Other presenters will be discussing their own efforts to use differentiated stem cells for toxicity screening. Roche’s Joshua Babiarz, Ph.D., for example, is slated to talk about his successes using iPSC-derived cardiomyocytes for cytotoxicity and electrophysiological studies, while Xianmin Zeng, Ph.D., from the Buck Institute for Age Research will discuss her work differentiating ESCs and iPSCs into neural stem cells, and their use in screening for neurotoxic and neuroprotective effects.


Fate Therapeutics’ platform is positioned to interrogate the pathways that control cell fate. The company is using its expertise in stem cell biology and conventional drug discovery to develop small molecule and biologic drugs that activate stem cells in the body to stimulate healing and repair or block cancer growth and create and differentiate iPS cells for personalized cell replacement therapies and drug development.

Tumor-Initiating Cells

Cancer stem cells (also known as tumor-initiating cells) are implicated in tumor progression, metastasis, and recurrence. Like normal adult stem cells, CSCs are rare, self-renew, and can reconstitute the tissue from which they are derived. And perhaps because they are slow cycling, they are also notoriously resistant to standard therapies.

The Wnt signaling pathway has been implicated in cancer for 30 years, says Sanjeev Satyal, Ph.D., director of cancer biology at OncoMed Pharmaceuticals.
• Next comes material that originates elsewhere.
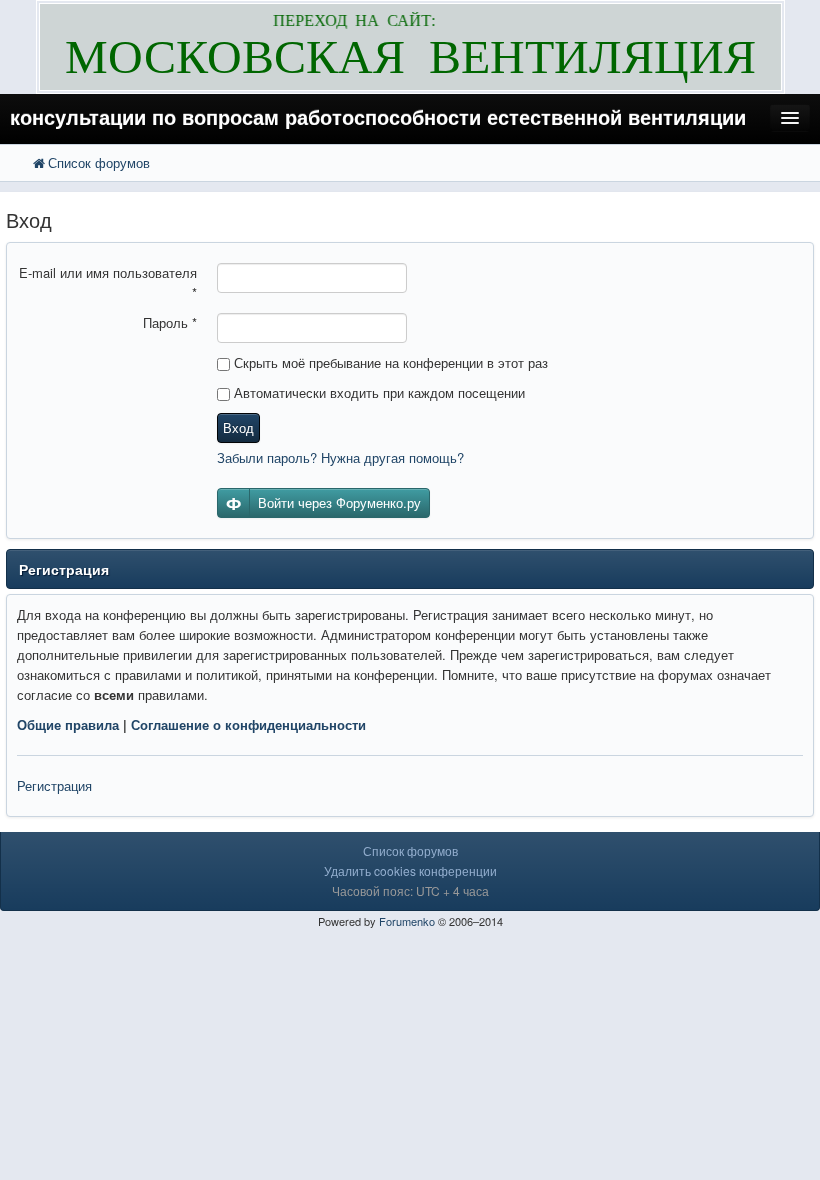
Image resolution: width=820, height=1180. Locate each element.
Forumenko (407, 921)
The company has identified what it says are perhaps the first therapeutic agents that target that pathway.

According to Dr. Satyal, the Wnt antagonist that OncoMed expects to have in clinical trials next year is fairly unique in that its mechanism of action works by causing differentiation of the cancer stem cells. “A lot of drugs exist out there and they’re just basically sledgehammers that target the bulk of the tumor but do an inefficient job of causing differentiation.”
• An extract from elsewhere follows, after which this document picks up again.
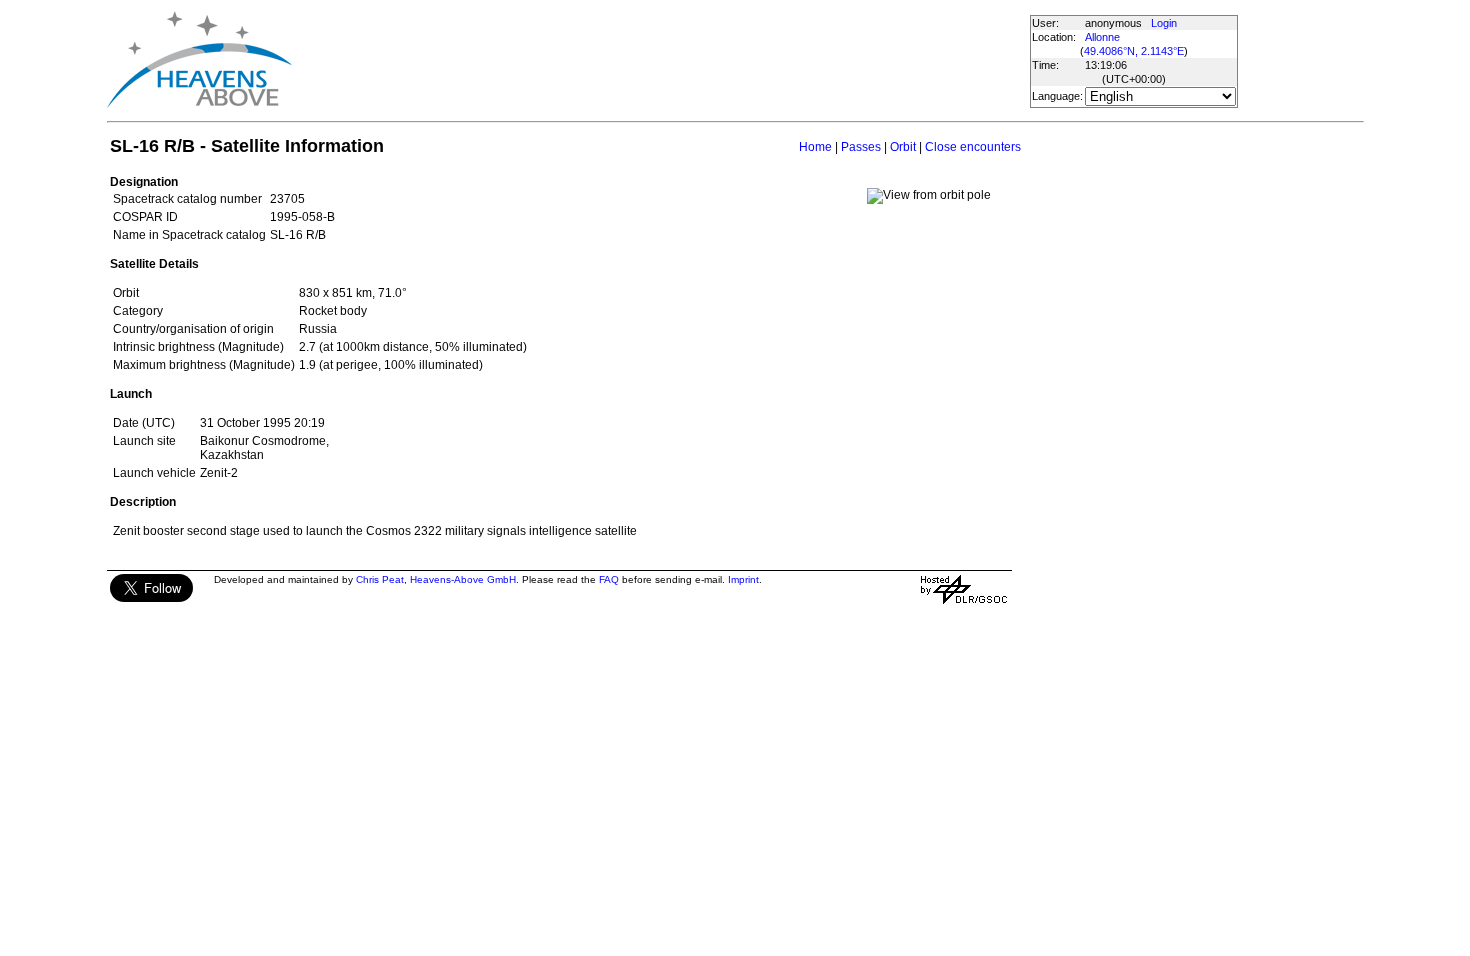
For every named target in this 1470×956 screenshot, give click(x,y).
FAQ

The question of what exactly is a “cancer stem cell” plagues academic clinicians like Johns Hopkins’ William Matsui, M.D. “Besides tumorogenicity, what other properties might these things have? Are they responsible for metastatic disease? Or progression of cancers? Are they responsible for chemoresistence? Are they derived from normal stem cells? Do mature tumor cells de-differentiate to make these things? Are they mesenchymal in phenotype with an epithelial tumor?
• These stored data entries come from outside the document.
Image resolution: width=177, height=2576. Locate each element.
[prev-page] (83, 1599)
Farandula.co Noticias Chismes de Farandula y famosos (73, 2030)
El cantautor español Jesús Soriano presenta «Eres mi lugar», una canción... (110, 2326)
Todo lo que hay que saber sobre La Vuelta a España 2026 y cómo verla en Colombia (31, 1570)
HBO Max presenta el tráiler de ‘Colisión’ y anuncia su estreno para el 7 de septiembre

“All those things are questions that have not been adequately addressed. It’s likely that the answers to those questions are probably different for different diseases.” This leads to confusion in the field, and sometimes resistance to the cancer stem cell concept itself.

The problem is especially evident when designing a clinical trial. Unlike going after a target like BRAF or PI3 kinase to eliminate a tumor, it’s “like you’re testing a novel compound within the context of a novel hypothesis—the foundation is unclear,” Dr. Matsui says. “So it becomes even doubly difficult to do these kinds of trials.”

Whether the cells she derives in the lab are true cancer stem cells is a question that doesn’t seem to bother MacroGenics’ senior vp for stem cell research, Jennie Mather, Ph.D., Raven Biotechnologies, which Dr. Mather founded, developed techniques to isolate and expand stem-like cells from various cancers, amassing a portfolio of CSLC lines (along with a host of monoclonal antibodies that target them). When Raven was purchased by MacroGenics in 2008, these formed the basis of the merged company’s cancer stem-like cell platform.

MacroGenics has a strong antibody-engineering program, allowing it to create “dual-specificity antibody-like therapeutic proteins capable of targeting multiple different epitopes with a single recombinant molecule,” according to the company. Several antibody-based drug candidates, discovered and developed using CSLCs, are presently undergoing preclinical evaluation,” notes CEO Scott Koenig, M.D., Ph.D.